T.C.
Everytime he hits get on his level and tell him that it is not nice to hit our friends. Tell him hitting is not allowed and he would not want his friends to hit him.
Hi. I am the mother of a wondeful, outgoing, and stubborn 2 year old. My son has been hitting for 6 months. I need some tips on how to stop it! We have tried time-outs, reading books about hitting, removed him from the activity,watched the movie Happiest Toddler on the Block, tried using phrases "hands are not for hitting..." and "gentle hands" and "mommy's mad". PLEASE help me. Also what do you do if the behavior leads to kicking or bitting?
Everytime he hits get on his level and tell him that it is not nice to hit our friends. Tell him hitting is not allowed and he would not want his friends to hit him.
I know how you feel, both my kiddos (3 1/2 and 17 months) hit kick, everything, the baby will come up hit you and laugh,i dont know what to do anymore, i have tried many thing also, my oldest is even in play therapy, which has helped some. I hate how people look at you in different places resturants, dr offices, ect., it like they dont understand, i just get tired of time out, spanking, "yelling", and talking to them all day, (not sure about you) but i can only do so much of that a day and i know that has something to do with it, but if i keep it up i get too stressed cause my kiddos dont listen anyway, i am usually just wasting my breath on them. Anyway, i guess this didnt really answer your question, i just want to let you know you are not alone, i know how you feel, if you find something that works, please pass it on, i would like to try it. Good Luck!!
As a mother of a 7, 8, and 13 year old I can tell you that whatever method of discipline you choose, it is vitally important that you stay consistent. While I am certainly pro spanking, it is not always the best choice for every child. You just have to find what "hurts" him (what "hurts" my 13 year old is no phone lol:) Contrary to popular belief, you cannot and should not reason with a 2 year old! I would certainly reinforce the "hands are not for hitting", but I wouldn't use "Mommy's mad". He needs to understand that hitting is wrong because it hurts another person - not because it makes Mommy mad, imo. I could write a novel, but I hope this little bit helps :)
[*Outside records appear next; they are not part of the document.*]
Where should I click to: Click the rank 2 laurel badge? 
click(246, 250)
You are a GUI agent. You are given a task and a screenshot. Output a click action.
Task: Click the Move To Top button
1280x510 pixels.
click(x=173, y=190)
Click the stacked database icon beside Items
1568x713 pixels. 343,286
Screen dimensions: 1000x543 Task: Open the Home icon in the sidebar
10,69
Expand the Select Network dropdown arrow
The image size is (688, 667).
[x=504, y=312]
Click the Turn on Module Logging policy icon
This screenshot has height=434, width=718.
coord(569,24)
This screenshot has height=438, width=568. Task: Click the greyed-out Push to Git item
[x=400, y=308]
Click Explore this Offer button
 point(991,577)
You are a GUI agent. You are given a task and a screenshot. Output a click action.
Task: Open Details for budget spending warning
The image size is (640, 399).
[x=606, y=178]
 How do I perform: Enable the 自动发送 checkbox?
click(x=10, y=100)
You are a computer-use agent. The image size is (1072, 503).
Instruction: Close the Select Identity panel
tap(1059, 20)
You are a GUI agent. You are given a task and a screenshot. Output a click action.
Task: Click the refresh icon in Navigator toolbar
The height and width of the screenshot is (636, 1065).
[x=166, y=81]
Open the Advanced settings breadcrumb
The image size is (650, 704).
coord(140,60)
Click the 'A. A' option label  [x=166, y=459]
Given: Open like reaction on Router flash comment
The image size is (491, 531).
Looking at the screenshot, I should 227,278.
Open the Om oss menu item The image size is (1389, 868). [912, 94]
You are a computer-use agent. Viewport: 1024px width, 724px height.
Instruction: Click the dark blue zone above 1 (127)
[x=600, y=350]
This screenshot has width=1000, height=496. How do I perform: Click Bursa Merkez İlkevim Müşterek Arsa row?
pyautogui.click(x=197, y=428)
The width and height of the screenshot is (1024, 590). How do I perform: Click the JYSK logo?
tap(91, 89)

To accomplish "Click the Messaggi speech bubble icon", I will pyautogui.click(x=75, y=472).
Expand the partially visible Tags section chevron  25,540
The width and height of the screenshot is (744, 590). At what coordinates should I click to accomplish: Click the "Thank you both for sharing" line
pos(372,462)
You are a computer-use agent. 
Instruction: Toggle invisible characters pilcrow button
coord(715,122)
i have 3 boys a 4yr. old, a 3 yr. old, and a 10 mo. old baby, i had the same problem with my oldest son hitting the middle son, and we couldnt get him to stop, we only tried to guide him in the correct way, talk to him that hitting hurt, and redirected him to other activities, but it as just something they go through, because he got over it by himself with time, so i suggest to just have patience, and help him deal with it, good luck,
B.
I have three boys ages 6, 3 and 1. The only one that had a problem with biting, hitting, kicking was the oldest one. My advice would be to pinpoint the triggers that are making him hit. Children at that age, have a hard time verbalizing their wants, needs, dislikes etc, and they view those behaviors as a way to express that. My son never bit or hit for the sport of it. Its tough to deal with, just know that when you find the right method, and stick with it, like with anything else, he will grow out of it. Until then, imagine being in a foreign country and you speak only a few words, you have no way to communicate...thats how he probably feels....Good Luck
My little girl started hitting at about 18 months of age and this last for about 7 months! It was horrible..we did the timeouts, read books etc, etc. It got to the point she would hit then walk to timeout before I even had to tell her! I think she eventually outgrew it..I haven't changed anything but we still talk about how to behave...we are gentle, you can give hugs... hang in there, be consistent and it shall some day pass! Good luck!
When you find out...will you please let me know??? I have the SAME problem and have used the same solutions. Do you feel like others judge you by your "uncontrollable" son? Mine is wonderful and so loving, but has his hitting moments. I wish I had something else to offer, but maybe just knowing that someone else is in the same boat might help.
I have a nine year old son and a little girl that will be two next weekend...neither one really went through a hitting phase but many children do...actually my daughter might have hit in the face a couple of times when she was younger. You might wanna try showing expression and/or feelings...maybe like your crying or sad and explaining to yur little one that it "HURTS" when you hit...that "HURTS" mommy, and then when your little one tries to love on you because you are sad, say " awww that is such a good boy/girl to be so sweet to mommy" see mommy doesn't like to be hit because it hurts!!! Anyways try showing your feelings to your baby...I am not sure if it will be sucessful, but I know it has worked in other situations wiht mine and it couldn't hurt to try. anyway good luck to you!!